Task description → Each line from the one containing "Image resolution: width=1008" through the last line of the data below should be printed exactly, please, with any pictures omitted.

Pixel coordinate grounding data
════════════════

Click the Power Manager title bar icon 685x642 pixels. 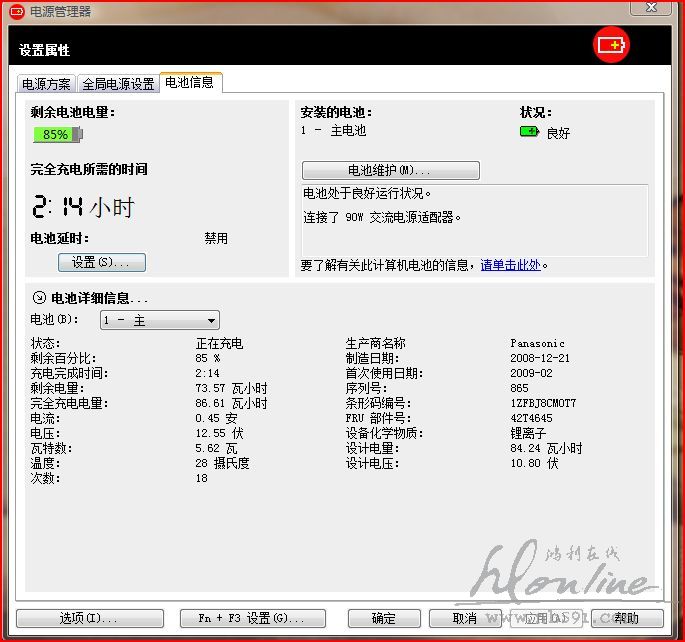(x=16, y=11)
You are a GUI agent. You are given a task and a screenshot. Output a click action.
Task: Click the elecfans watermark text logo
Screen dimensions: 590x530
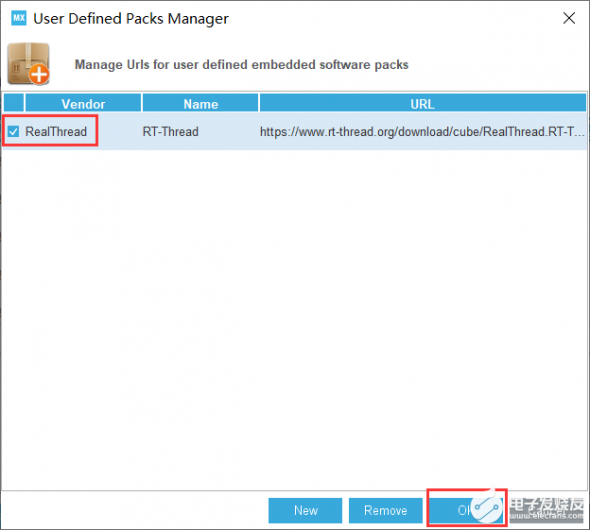point(547,509)
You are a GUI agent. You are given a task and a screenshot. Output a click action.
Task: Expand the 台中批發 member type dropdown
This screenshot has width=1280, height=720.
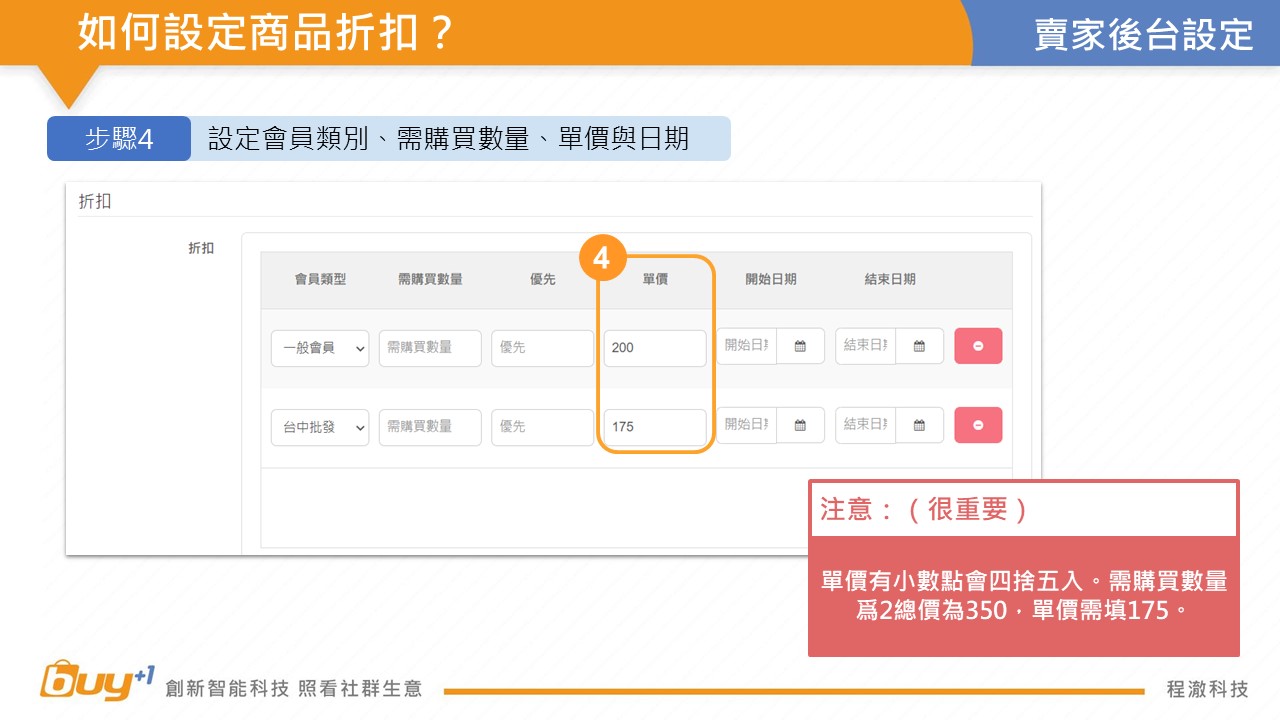coord(320,427)
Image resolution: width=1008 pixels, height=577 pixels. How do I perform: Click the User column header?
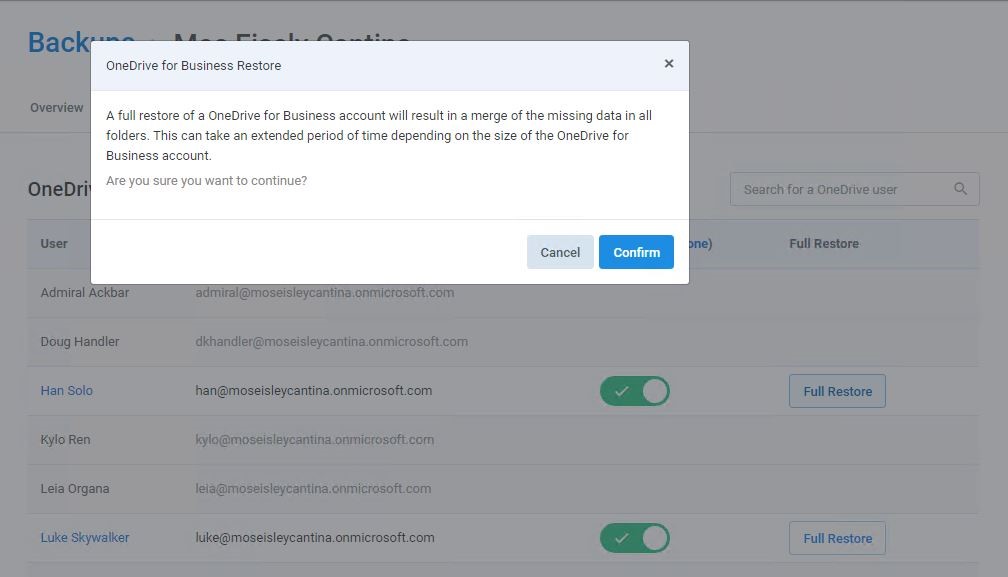pos(54,244)
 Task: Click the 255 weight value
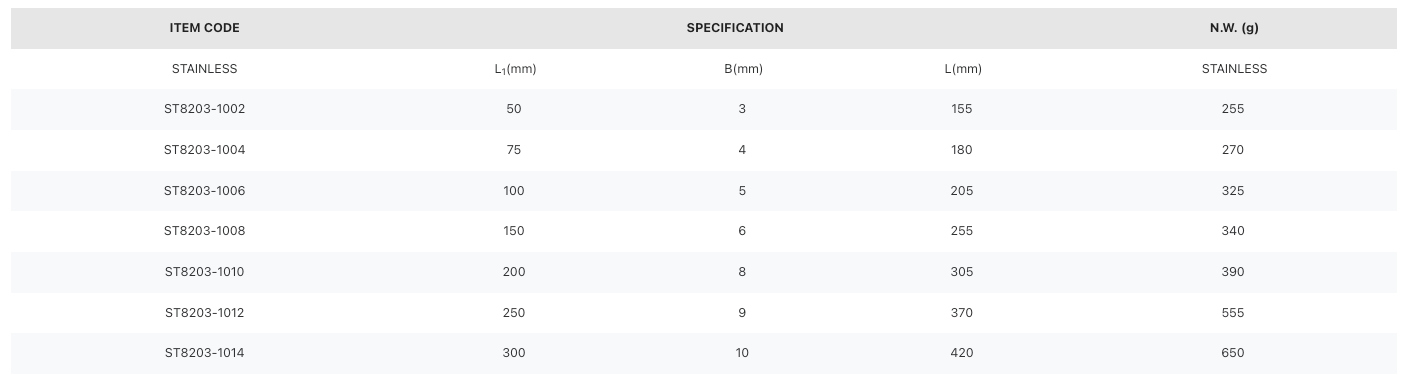tap(1233, 109)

════════════════

Exercise output →
Image resolution: width=1008 pixels, height=577 pixels. How do I perform: Click the User column header?
pos(54,244)
 Task: Click the 255 weight value
tap(1233, 109)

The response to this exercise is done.